No le dije que Zigor tenía gran autocontrol, al menos a juzgar por lo que me había demostrado a mí, ni que no me sentía en peligro cuando bebía de mí. Estaba segura de que no reaccionaría bien si llegaba a saber que era yo quien le había pedido que me mordiese. Ningún otro cazador habría hecho algo similar. El odio natural hacia los vampiros se lo habría impedido.
—Puedes estar tranquila.
—No puedo estarlo sabiendo que irás a un país del centro de Europa acompañada por un vampiro que bebe tu sangre. Pero es la única opción que tenemos.

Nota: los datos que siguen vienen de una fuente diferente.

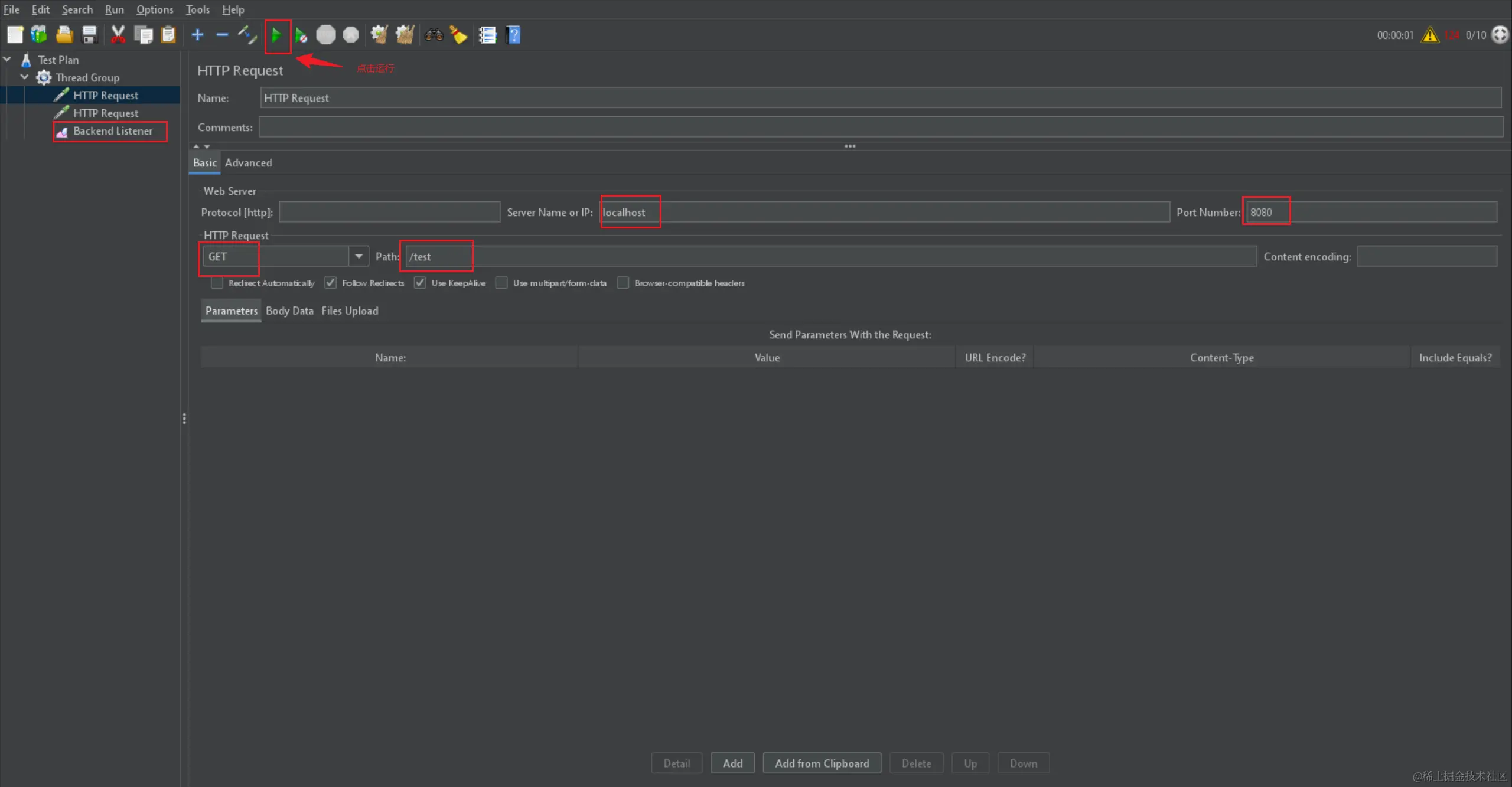Switch to the Body Data tab
The height and width of the screenshot is (787, 1512).
pos(289,311)
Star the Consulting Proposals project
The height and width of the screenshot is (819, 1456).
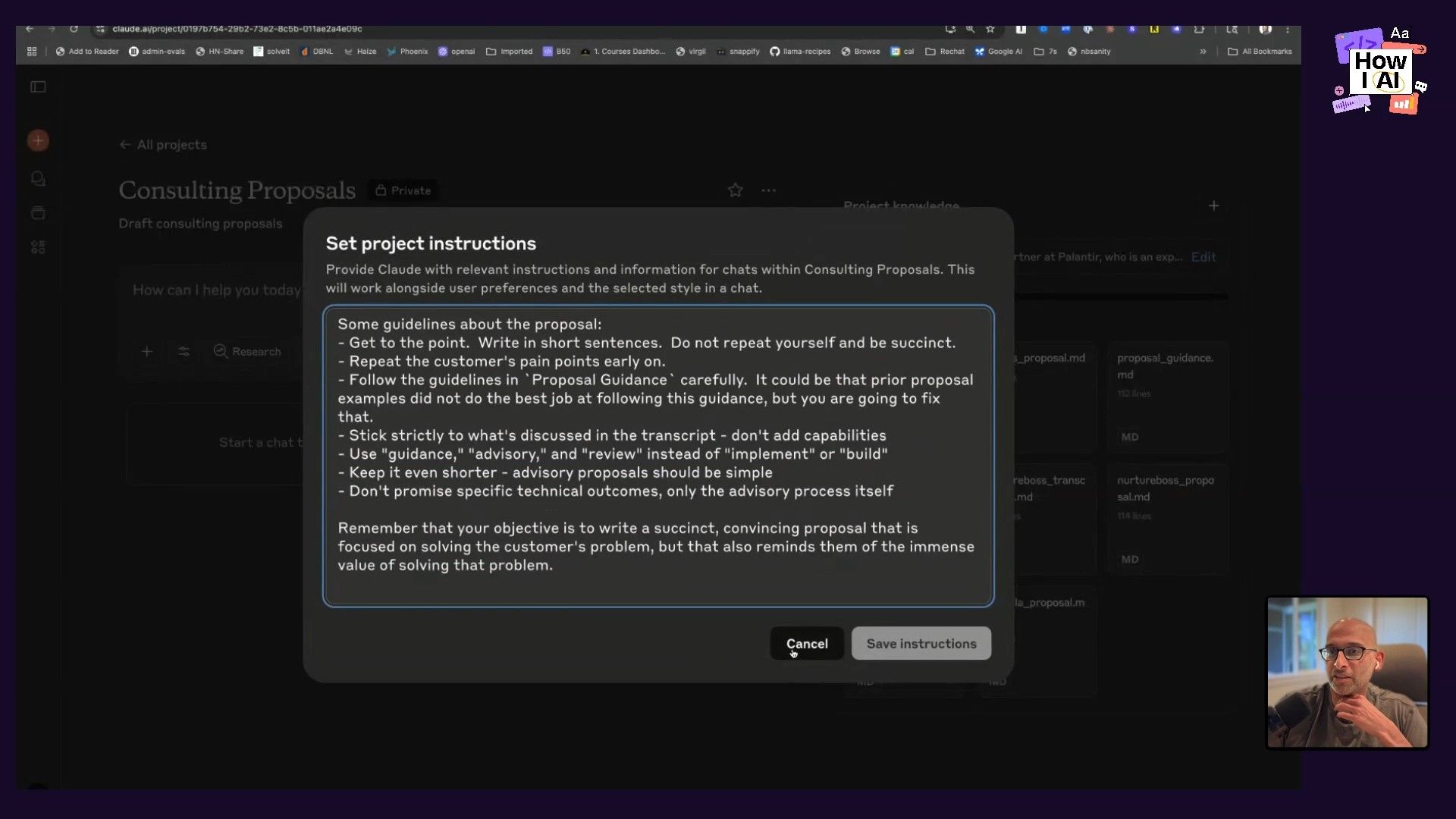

—Sí, es nuestra única opción.
La decisión estaba tomada.
Lo primero que hice al llegar a la empresa el lunes por la mañana fue dirigirme al despacho de mi jefe. No dejé mi chaqueta en mi puesto de trabajo, ni me entretuve encendiendo el ordenador. Mi objetivo era otro.
—Buenos días, Estíbaliz —dije al pasar por su lado, como hacía cada mañana.
Ella levantó la vista por un breve instante y me dedicó un gesto de cabeza, algo que no era típico en ella. Por un momento me pregunté si tendría algún problema conmigo o si simplemente tendría mucho trabajo aquella mañana. No quise dar demasiadas vueltas a algo que bien podía ser una nimiedad, por lo que continué adelante.
Llamé a la puerta del despacho de mi jefe con los nudillos, y la puerta se abrió. Milo se encontraba en el interior del despacho, aunque parecía estar a punto de salir.